Now let's go one level deeper.

CPU: the all-purpose brain

A CPU has a small number of powerful cores (typically 4 to 16 in consumer devices) designed to execute instructions one after another extremely fast, while juggling many different kinds of tasks. It's optimized for sequential logic, branching decisions, and low-latency response — the kind of work where step 2 depends on the result of step 1.

This is why your CPU handles your operating system, runs your web browser, manages file systems, and executes business logic in your backend code. It's flexible enough to do almost anything, but that flexibility comes at a cost: it's not efficient at doing the same simple operation millions of times in parallel.

Example use case: Running a Node.js API server, compiling code, querying a database, or running an Excel spreadsheet with complex formulas. Any task that's logic-heavy and sequential.

GPU: built for doing one thing, a million times at once

GPUs were originally built to render graphics — and rendering a frame means computing the color of millions of pixels independently and simultaneously. That requirement led to a very different architecture from the CPU: instead of a few powerful cores, a GPU has thousands of smaller, simpler cores that all execute the same instruction across different pieces of data at the same time. This is called SIMD (Single Instruction, Multiple Data) parallelism.

It turns out that the math behind training neural networks — mostly matrix multiplications and additions — looks a lot like rendering pixels: lots of small, independent, repetitive operations. That's why GPUs became the default hardware for deep learning, even though that's not what they were originally designed for.

Example use case: Training a deep learning model in PyTorch or TensorFlow on an NVIDIA RTX or A100 card, rendering 3D scenes in a game engine, or running large-scale scientific simulations (fluid dynamics, weather modeling).

TPU: a chip designed specifically for neural network math

A TPU is Google's answer to the question "what if we stopped repurposing graphics hardware and built a chip purely for neural network workloads?" TPUs are Application-Specific Integrated Circuits (ASICs), meaning they're not general-purpose at all — they're wired at the hardware level to do one thing extremely fast: matrix multiplication, the core operation in both training and running neural networks.
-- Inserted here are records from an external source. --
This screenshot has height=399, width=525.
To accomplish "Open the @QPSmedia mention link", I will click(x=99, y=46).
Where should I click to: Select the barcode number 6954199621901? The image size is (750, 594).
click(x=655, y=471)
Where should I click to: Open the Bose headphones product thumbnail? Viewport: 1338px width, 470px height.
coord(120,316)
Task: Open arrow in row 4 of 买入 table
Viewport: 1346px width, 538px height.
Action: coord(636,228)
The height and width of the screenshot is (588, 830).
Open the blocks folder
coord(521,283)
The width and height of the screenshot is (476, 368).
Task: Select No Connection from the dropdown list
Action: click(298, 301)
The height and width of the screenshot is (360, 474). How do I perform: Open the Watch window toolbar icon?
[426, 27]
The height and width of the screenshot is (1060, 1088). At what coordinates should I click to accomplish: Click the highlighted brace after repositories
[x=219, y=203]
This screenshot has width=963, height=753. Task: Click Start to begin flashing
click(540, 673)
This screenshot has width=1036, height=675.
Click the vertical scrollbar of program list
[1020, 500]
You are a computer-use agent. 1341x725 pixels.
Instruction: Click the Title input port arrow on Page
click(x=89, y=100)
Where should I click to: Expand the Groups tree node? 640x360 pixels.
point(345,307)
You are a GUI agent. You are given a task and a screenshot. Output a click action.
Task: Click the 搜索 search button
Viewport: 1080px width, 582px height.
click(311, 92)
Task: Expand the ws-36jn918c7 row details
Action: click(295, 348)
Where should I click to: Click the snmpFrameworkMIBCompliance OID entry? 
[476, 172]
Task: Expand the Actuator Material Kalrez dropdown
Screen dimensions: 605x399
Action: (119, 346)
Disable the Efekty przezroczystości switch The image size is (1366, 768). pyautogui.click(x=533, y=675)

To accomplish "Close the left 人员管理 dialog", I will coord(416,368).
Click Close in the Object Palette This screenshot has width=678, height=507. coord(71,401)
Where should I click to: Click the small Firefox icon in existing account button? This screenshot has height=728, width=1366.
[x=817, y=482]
The core component is something Google calls a "systolic array," which lets data flow through a grid of processing units in a way that drastically reduces the memory movement that normally slows down matrix math. The tradeoff is flexibility — TPUs aren't great at general computing or even at every type of machine learning model, but for large-scale transformer and deep learning workloads, they can outperform GPUs on both speed and power efficiency.

TPUs aren't something you buy and plug into a desktop; they live in Google's data centers and are accessed via Google Cloud or Colab.

Example use case: Training large language models or vision transformers at scale on Google Cloud TPU pods, or running inference for Google services like Search ranking, Translate, and Photos' image recognition.

NPU: AI acceleration that fits in your pocket

An NPU is also purpose-built for neural network math, similar in spirit to a TPU, but designed with a completely different goal: efficiency at a tiny power and size budget, rather than raw throughput in a data center. NPUs are now standard in modern smartphones, laptops, and even some smart cameras, where they run AI features locally on-device instead of sending data to the cloud.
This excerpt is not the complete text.